(Source records)
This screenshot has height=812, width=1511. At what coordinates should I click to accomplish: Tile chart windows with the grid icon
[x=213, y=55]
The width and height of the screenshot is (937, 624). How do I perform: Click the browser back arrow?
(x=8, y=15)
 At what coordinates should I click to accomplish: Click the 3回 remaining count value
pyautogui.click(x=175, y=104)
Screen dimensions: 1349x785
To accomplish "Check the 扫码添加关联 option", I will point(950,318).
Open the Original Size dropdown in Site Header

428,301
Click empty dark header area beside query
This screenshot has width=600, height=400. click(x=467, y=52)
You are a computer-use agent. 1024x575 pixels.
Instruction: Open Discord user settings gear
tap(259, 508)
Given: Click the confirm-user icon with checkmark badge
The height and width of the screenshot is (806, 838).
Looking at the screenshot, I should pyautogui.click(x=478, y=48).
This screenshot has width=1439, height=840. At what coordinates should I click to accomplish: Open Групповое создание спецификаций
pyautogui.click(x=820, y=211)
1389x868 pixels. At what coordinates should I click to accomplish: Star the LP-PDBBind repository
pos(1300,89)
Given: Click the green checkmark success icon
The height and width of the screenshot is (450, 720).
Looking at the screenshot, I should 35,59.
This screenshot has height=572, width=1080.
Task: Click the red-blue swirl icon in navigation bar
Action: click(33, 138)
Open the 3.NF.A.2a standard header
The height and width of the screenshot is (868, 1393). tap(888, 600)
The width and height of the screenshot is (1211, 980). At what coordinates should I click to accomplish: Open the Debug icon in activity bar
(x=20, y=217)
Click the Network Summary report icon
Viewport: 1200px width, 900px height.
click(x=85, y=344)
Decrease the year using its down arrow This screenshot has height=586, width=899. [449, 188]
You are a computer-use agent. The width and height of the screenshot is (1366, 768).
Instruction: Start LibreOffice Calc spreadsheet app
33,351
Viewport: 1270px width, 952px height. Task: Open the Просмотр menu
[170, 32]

[Exercise] Return the entries above exactly as they were written.

[Expected answer]
This screenshot has height=812, width=1511. At what coordinates should I click to accomplish: Tile chart windows with the grid icon
[x=213, y=55]
The width and height of the screenshot is (937, 624). How do I perform: Click the browser back arrow?
(x=8, y=15)
 At what coordinates should I click to accomplish: Click the 3回 remaining count value
pyautogui.click(x=175, y=104)
Screen dimensions: 1349x785
To accomplish "Check the 扫码添加关联 option", I will point(950,318).
Open the Original Size dropdown in Site Header

428,301
Click empty dark header area beside query
This screenshot has width=600, height=400. click(x=467, y=52)
You are a computer-use agent. 1024x575 pixels.
Instruction: Open Discord user settings gear
tap(259, 508)
Given: Click the confirm-user icon with checkmark badge
The height and width of the screenshot is (806, 838).
Looking at the screenshot, I should pyautogui.click(x=478, y=48).
This screenshot has width=1439, height=840. At what coordinates should I click to accomplish: Open Групповое создание спецификаций
pyautogui.click(x=820, y=211)
1389x868 pixels. At what coordinates should I click to accomplish: Star the LP-PDBBind repository
pos(1300,89)
Given: Click the green checkmark success icon
The height and width of the screenshot is (450, 720).
Looking at the screenshot, I should 35,59.
This screenshot has height=572, width=1080.
Task: Click the red-blue swirl icon in navigation bar
Action: click(33, 138)
Open the 3.NF.A.2a standard header
The height and width of the screenshot is (868, 1393). tap(888, 600)
The width and height of the screenshot is (1211, 980). At what coordinates should I click to accomplish: Open the Debug icon in activity bar
(x=20, y=217)
Click the Network Summary report icon
Viewport: 1200px width, 900px height.
click(x=85, y=344)
Decrease the year using its down arrow This screenshot has height=586, width=899. [449, 188]
You are a computer-use agent. The width and height of the screenshot is (1366, 768).
Instruction: Start LibreOffice Calc spreadsheet app
33,351
Viewport: 1270px width, 952px height. Task: Open the Просмотр menu
[170, 32]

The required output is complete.